Rhoden, che finora ha annoverato altre 4 esperienze con altrettante franchigie NBA nel corso della sua carriera da professionista, si è anche assicurato di sottolineare quanto il rapporto con i compagni di squadra sia completamente diverso da quello avuto negli altri roster. A prescindere da Conga Lines e rituali pre-partita.

L’Head Coach dei Raptors 905, Drew Jones, che insieme al suo staff è stato fondamentale nello sviluppo di molti di questi giovani talenti, ha fatto eco a queste dichiarazioni quando gli è stato chiesto lo stesso dalla stampa.
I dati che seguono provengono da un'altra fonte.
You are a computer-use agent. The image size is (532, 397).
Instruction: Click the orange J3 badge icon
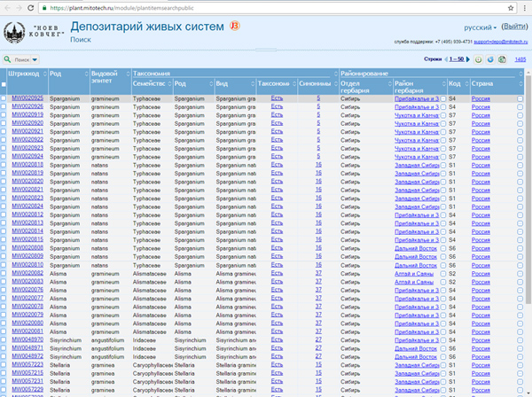[233, 25]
Partendo dai suoi 4 pilastri fondamentali per costruire una team culture: cura, connessione, carattere e competizione. “Il nostro lavoro sta nel contribuire a costruire il loro talento,” ha spiegato Jones.

“Prepariamo tutti come se dovessero avere presto la loro chance con i Raptors, e penso si sia visto già con Colin [Castleton, ndr], Rhoden, Lawson e tutti quei ragazzi che hanno avuto una chance, e che si sono dimostrati pronti.”
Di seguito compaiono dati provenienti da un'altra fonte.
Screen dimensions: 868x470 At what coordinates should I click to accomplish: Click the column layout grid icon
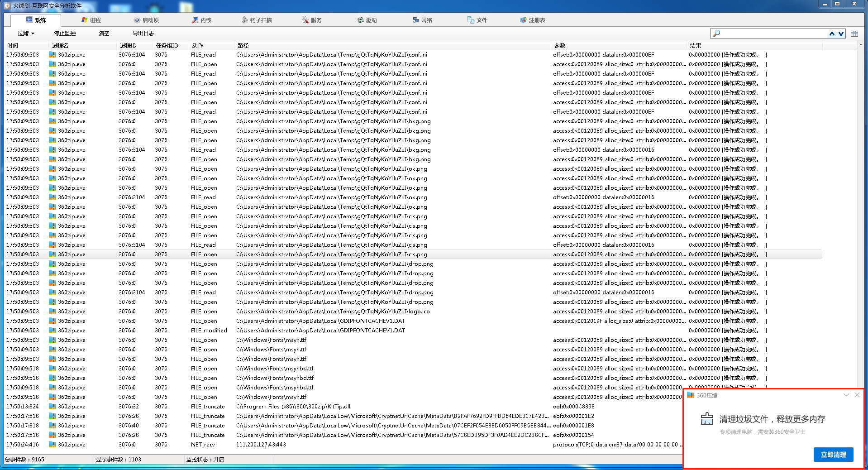tap(854, 34)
“Questo è il motivo per cui facciamo tutto ciò.. Giochiamo una piccola parte nello sviluppo e nel successo dei giocatori. Perciò, ogni volta che vediamo i frutti del nostro lavoro è una gran bella sensazione.”

Coach Drew Jones

Quindi, mentre i Toronto Raptors peroravano la causa del loro tanking mettendo in mostra una combo di rookie e giocatori ai margini della NBA in grado, però, di rendere molto più di quanto previsto, sono anche riusciti a conferire un senso di sollievo dovuto al fatto che, nel momento in cui si dovrà voltare pagina e prendere decisioni importanti, la franchigia saprà su chi puntare. Si tratta di un fattore fondamentale per una squadra il cui recente successo è partito proprio da questo: lo sviluppo interno, non basato sui migliori talenti in circolazione, è stato il cardine principale della scorsa decade di successi e competitività nella Eastern Conference dei Raptors, come sottolineato anche da Rhoden.

“Pensando ai Raptors, hanno avuto un enorme successo nel trovare quei giovani talenti non dotati di enorme blasone.”
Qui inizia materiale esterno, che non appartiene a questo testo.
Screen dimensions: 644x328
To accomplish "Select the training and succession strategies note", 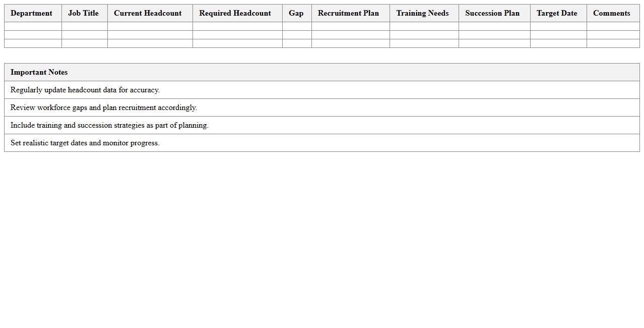I will pyautogui.click(x=109, y=125).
“Pascal Siakam, Fred VanVleet, entrambi hanno vinto un Titolo con i 905, per poi vincere il Titolo NBA solo due anni dopo. Per me è la prova, il testamento di ciò che la franchigia è riuscita a creare.”

Jared Rhoden

Ed anche se finora i Raptors non sono stati in grado di replicare quel periodo di fasti generati dalla crescita dei giocatori ottenuti dal Draft, almeno fino alla Rookie class 2024, si può dire che i dubbi avuti sulle mosse messe in atto nel post-Titolo NBA sono stati fin troppo esagerati. Tra i giocatori in quintetto, 8 su 12 sono stati second-rounders, di cui 6 scelti dopo la pick #45. Spesso i giocatori scelti a quel punto non riescono a proseguire la loro carriera in NBA. Delle 4 pick al First Round avute finora, l’unico vero rimpianto è rappresentato da Malachi Flynn, giunto al relativamente basso costo di una #29 scelta al Draft 2020

FOTO: Raptors Republic

Nell’affermare ciò, comunque, bisogna sottolineare il valore aggiunto che costituirebbe una Top 5. Ma se ciò non dovesse accadere, il percorso dei Raptors per poter essere competitivi in vista della prossima stagione non sarà spazzato via o deviato. Aggiungere in roster un giocatore nel range della 7° o 11° pick – la peggiore delle ipotesi per i canadesi -, visti i precedenti della franchigia ed il suo desiderio di tornare alle proprie origini, potrebbe comunque rappresentare un boost e fare la differenza. Potrebbe non essere IL pezzo mancante, ma uno in grado di integrarsi alla perfezione nel puzzle dei Raptors. Quanto meno, l’ultima parola spetta al Player Development Staff dei Toronto Raptors. Fino ad allora, se i Raptors non dovessero ottenere una star nel prossimo Draft, almeno i mesi di marzo ed aprile di quest’anno avranno potuto suggerire l’idea di averne già qualcuna a disposizione, attualmente seduta in panchina.